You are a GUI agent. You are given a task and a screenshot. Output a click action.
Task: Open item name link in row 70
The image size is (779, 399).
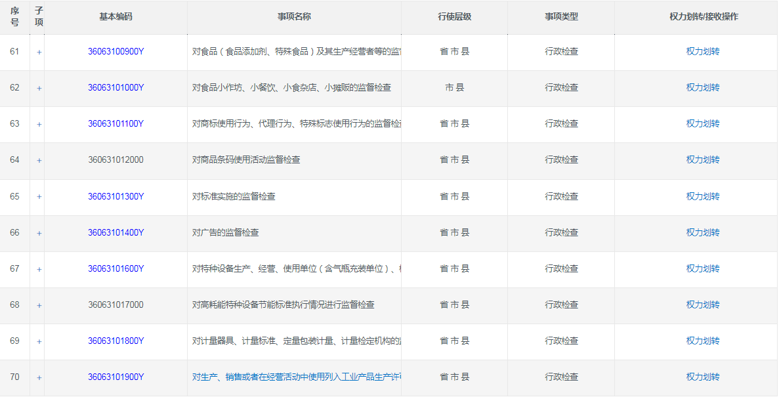[296, 377]
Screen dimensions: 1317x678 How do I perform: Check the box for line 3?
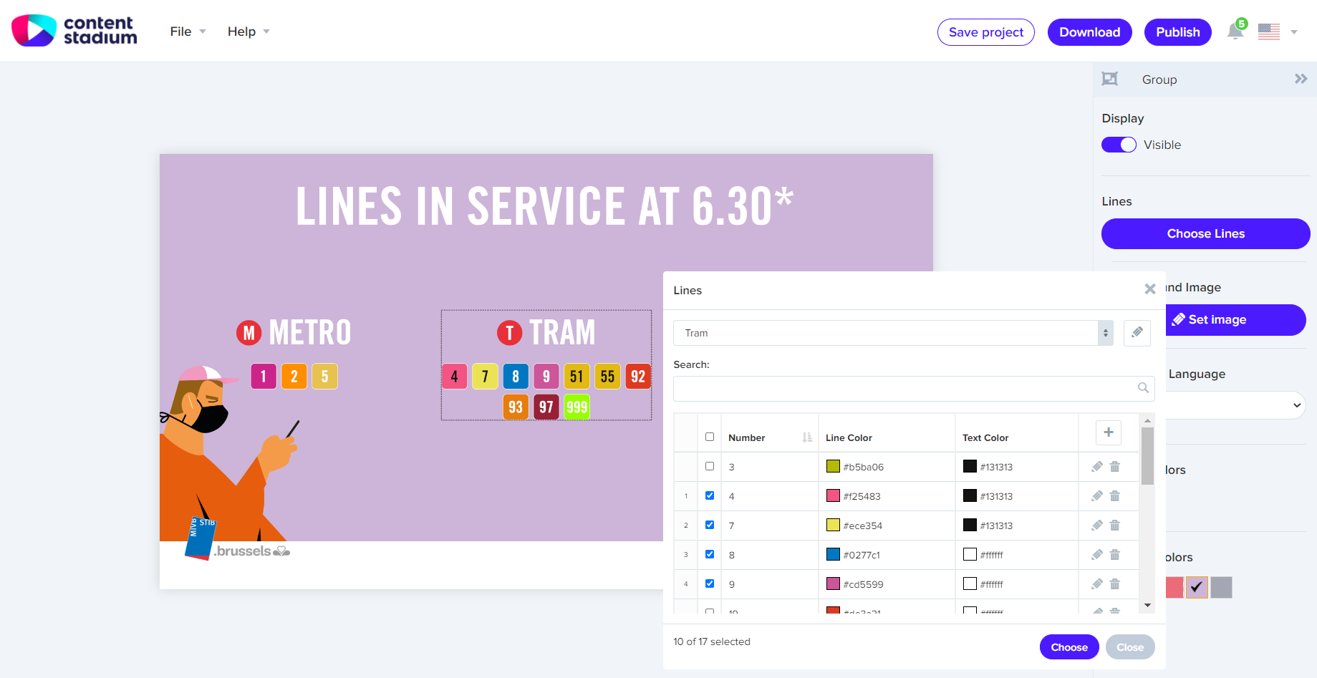[x=710, y=466]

- TASK -
With the pictures excluded, the line containing "Screen dimensions: 1317x678" and every line after it through the end of the data above are to be transcribed exactly, and nothing more.

- ANSWER TO THE EXERCISE -
Screen dimensions: 1317x678 How do I perform: Check the box for line 3?
[x=710, y=466]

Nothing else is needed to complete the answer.